MiFID: les préférences en matière de durabilité importent

Les consommateurs peuvent être une force puissante de changement sur les questions de durabilité. Ils ont démontré leur volonté de boycotter les marques qui ont de mauvais antécédents en matière d’impact environnemental ou social, et de pousser au changement dans les domaines qu’ils jugent importants. Les régulateurs européens espèrent que ces mêmes principes s’appliquent aux investissements financiers.

Depuis août 2022, les entreprises soumises à la directive MiFID pour la fourniture de services de gestion de portefeuille discrétionnaire ou de conseil en investissement sont tenues par les régulateurs de demander aux clients leurs préférences en matière de durabilité selon les règles révisées de la directive MiFID de l’Union européenne.

Cette exigence ne consiste pas simplement à demander aux clients s’ils sont intéressés par des produits financiers avec des caractéristiques de durabilité (en recherchant une réponse simple par «oui» ou «non»), mais elle repose sur une liste de questions bien plus sophistiquée. Les clients veulent-ils que leurs investissements soient «alignés sur la taxonomie» – c’est-à-dire conformes au système de classification de l’UE pour les activités durables sur le plan environnemental? Sont-ils intéressés par des investissements durables tels que définis par le Règlement sur la Publication d’Informations en Matière de Durabilité dans le Secteur des Services Financiers (SFDR)? Ou préfèrent-ils opter pour des investissements qui prennent en compte leur impact négatif sur les facteurs de durabilité, qu’ils soient environnementaux (par exemple, les émissions de gaz à effet de serre), sociaux et/ou liés à la gouvernance (par exemple, l’écart de rémunération entre les sexes)?

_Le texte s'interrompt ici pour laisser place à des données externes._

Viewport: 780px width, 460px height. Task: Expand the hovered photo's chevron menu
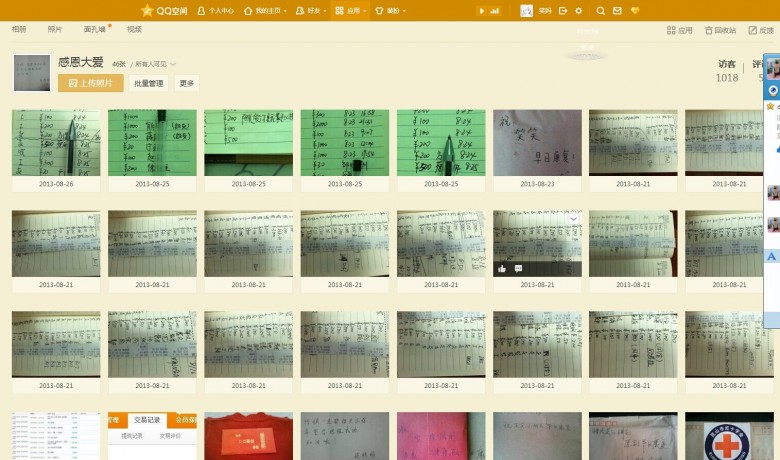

Monica Carlessi, Senior compliance adviser à la Banque Internationale à Luxembourg (BIL), déclare: «Les établissements de crédit sont également tenus de demander dans quelle mesure (quelle proportion minimale) les clients souhaitent investir dans chaque catégorie d’investissements avec des caractéristiques de durabilité et/ou s’ils souhaitent donner la priorité à certains domaines de durabilité. Ils doivent également vérifier si les préférences de durabilité de leurs clients sont plus orientées vers des facteurs environnementaux, d’impact social ou de gouvernance. Enfin, les préférences de chaque client doivent être recueillies et intégrées dans l’évaluation de l’adéquation, en veillant à ce qu’elles soient dûment prises en compte lors du conseil au client». Ces informations détaillées doivent être collectées pour tous les clients.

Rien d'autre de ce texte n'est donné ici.